Redshift Observatory

Blog

2024-09-05

STL_VACUUM

Writing some views to show vacuum info.

Just been looking at STL_VACUUM.

https://docs.aws.amazon.com/redshift/latest/dg/r_STL_VACUUM.html

Column status;

The status of the VACUUM operation for each table. Possible values are the following:

Then goes on to give a list, and at the end enumerates;

VacuumBG An automatic vacuum operation was performed in the background. This status is prepended to other statuses when they’re performed automatically. For example, a delete only vacuum performed automatically would have a starting row with the status [VacuumBG] Started Delete Only.

In fact, the column is char(30), so what happens when [VacuumBG] is prepended is that the strings to be truncated.

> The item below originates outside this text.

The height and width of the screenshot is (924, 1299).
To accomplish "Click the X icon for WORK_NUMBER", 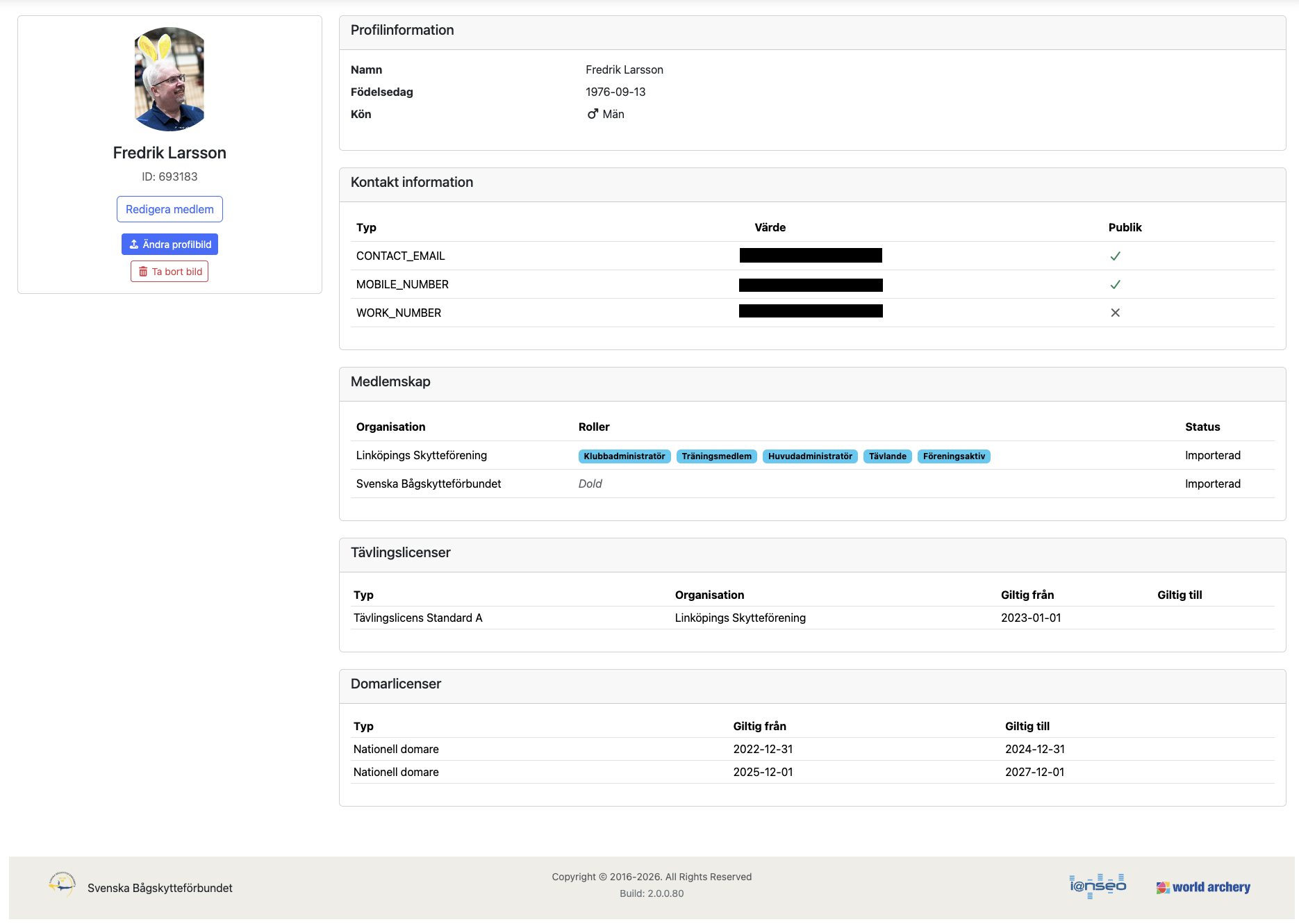I will click(1115, 313).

prod=# select distinct status from stl_vacuum order by status;
             status             
--------------------------------
 Finished                      
 Start DeleteOnly(Sorted>=100%)
 Started                       
 Started Delete Only (To 100%) 
 [VacuumBG] Finished           
 [VacuumBG] Started            
 [VacuumBG] Started Delete Only
 [VacuumBG] Started Range Parti
(8 rows)
  1. The docs are wrong.
  2. Telling people about the flag to indicate background operation at the bottom of of a list of status codes is bad documentation.
  3. Prepending a string to a string field to indicate a flag is nuts.
  4. Why not just add a bool indicating a background operation?

And now it’s gets really bad; you see, the table contains a single timestamp column to indicate when something happens.

You have to figure out what happened from the status field, the string.

So I have to look at the list of status strings and now guess and hope that if I find the string “Starting in there” then it’s always the beginning of a given operation, and that “Finished” is the end of the operation (and then run a window function over the rows to get the ordering right so I can pick out the start and end of each vacuum - why not just have one row per vacuum and log on completion? that’s what STL_QUERY et al do), BUT remember now the strings are being truncated by “[VacuumBG]”. so now I have to hope that the truncated status strings always have enough information in for me to be able to figure out what I need to figure out.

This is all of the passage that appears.